En diciembre de 2001, Serrana había bajado dos veces la marca continental con tiempos de 28.73 y 28.63 arrebatándole el récord a su némesis, Fabiola Molina.
Serrana recordó entonces sus entrenamientos matadores con el profe brasileño Ricardo y que solo los domingos tenía libre.
Entonces se iba sola a la playa. A tomar mate y mirar el mar. "No es lo mismo que mi Punta del Este natal pero en Brasil no trabajo de guardavidas, como lo hacía en Uruguay, así que podía disfrutar sin nervios", le contó a El Observador el día después al Mundial.
Tras ser profesional en San Pablo y abanderada olímpica en Atenas 2004 (porque Milton Wynants no desfiló), Serrana se retiró.
En 2006, cuando estudiaba licenciatura en Educación Física y trabajaba en el Cedemcar (San Carlos), Uruguay la decepcionó.
“El gobierno al que voté me dejó sin trabajo porque dispusieron que los profesores que no eran titulados no podían trabajar más y yo estaba cursando primer año.

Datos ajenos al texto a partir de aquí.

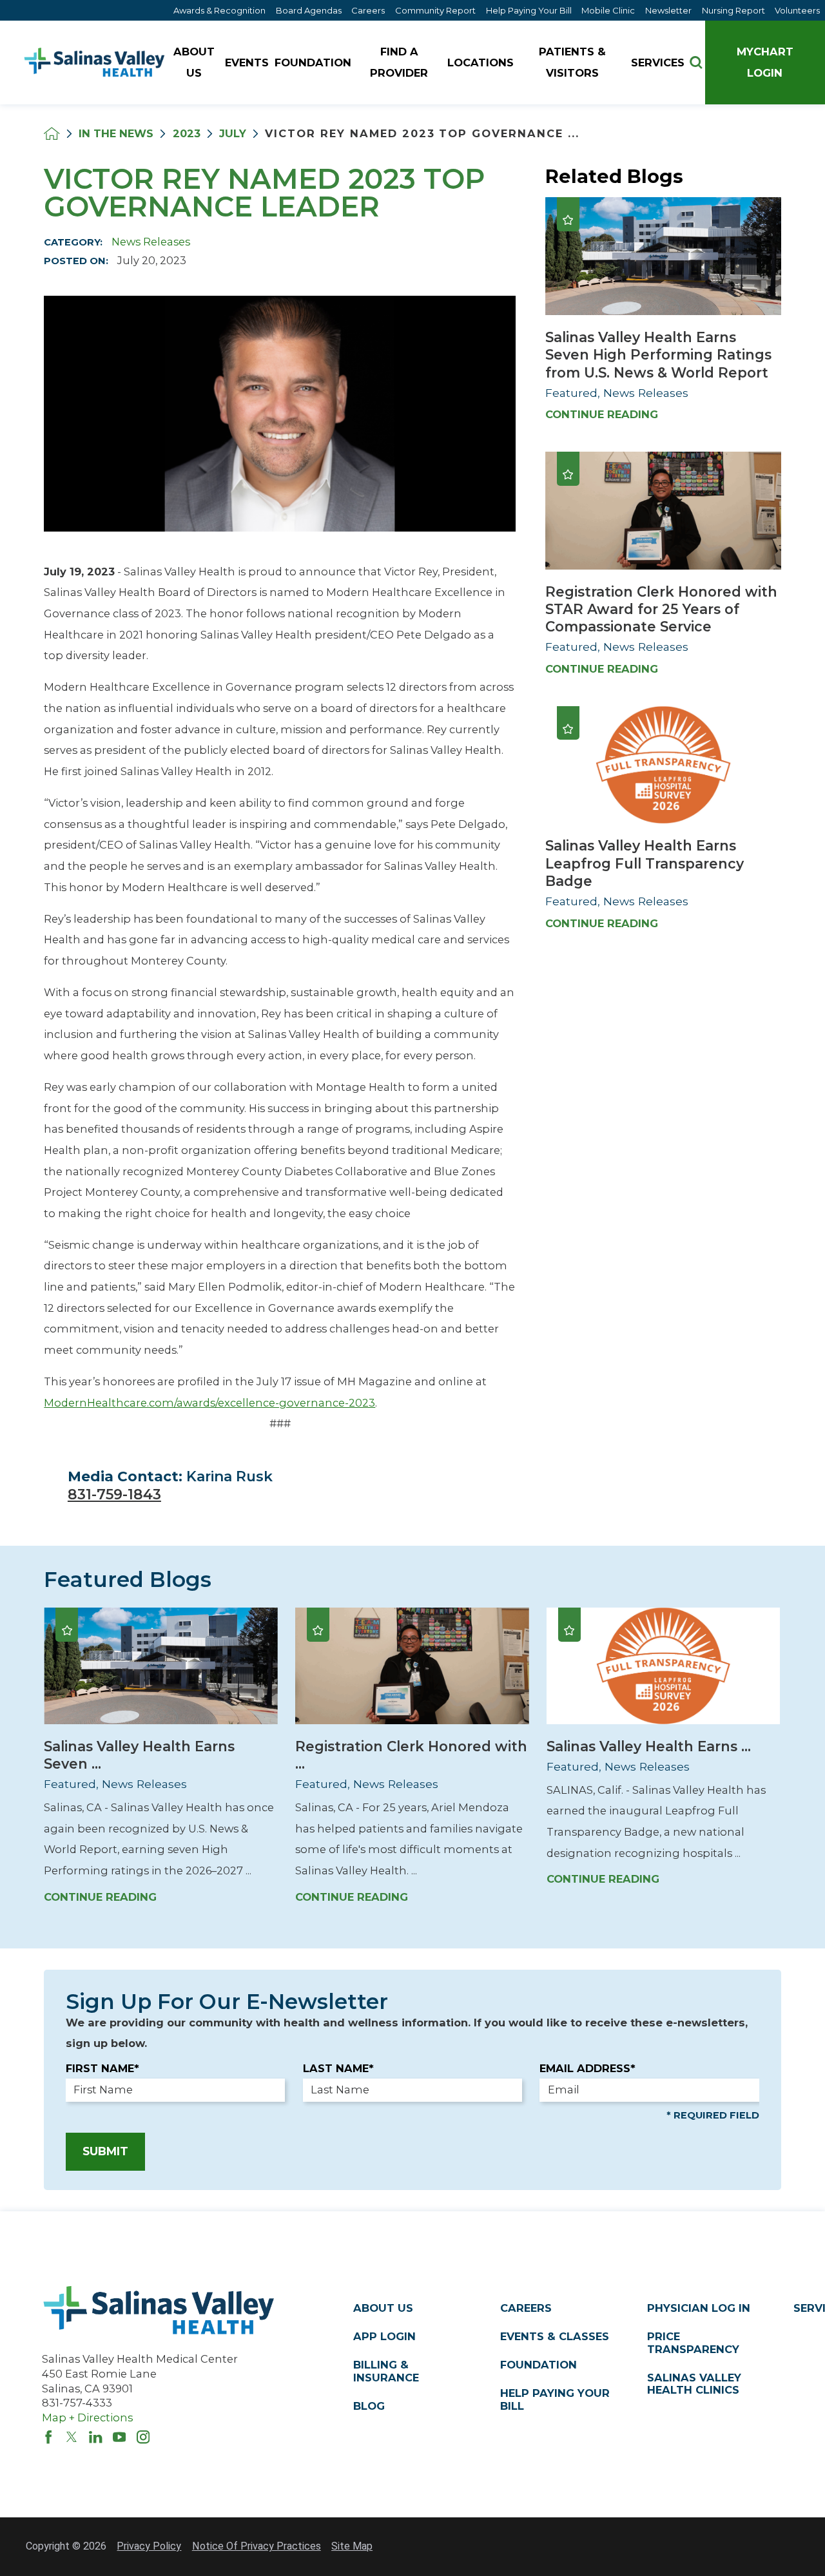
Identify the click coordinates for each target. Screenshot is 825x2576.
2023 (186, 133)
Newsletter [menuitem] (668, 10)
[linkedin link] (95, 2436)
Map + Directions (87, 2417)
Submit (105, 2151)
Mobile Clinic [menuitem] (608, 10)
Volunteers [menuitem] (797, 10)
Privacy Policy (149, 2546)
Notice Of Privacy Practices (256, 2546)
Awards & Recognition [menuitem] (219, 10)
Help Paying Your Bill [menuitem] (529, 10)
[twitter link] (71, 2436)
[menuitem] (195, 63)
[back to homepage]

Hablé con el director de deportes en Maldonado, porque yo no era ajena a la natación, pero no hubo caso. No tenía ni qué comer y nadie me daba una mano. Entonces me fui mal. En España me tratan mejor que en Uruguay”, contó en 2007.
Estaba, como se dice vulgarmente, quemada: “Quiero asentarme acá donde me recibieron bárbaro. No tengo recuerdos lindos de mi país ¿A qué quiero volver a Uruguay, a morirme de hambre?”.
El tiempo pasó. Los 10 años de Moscú dimensionan su figura deportiva.
Su dolor es una cuenta pendiente para el país de los olvidos.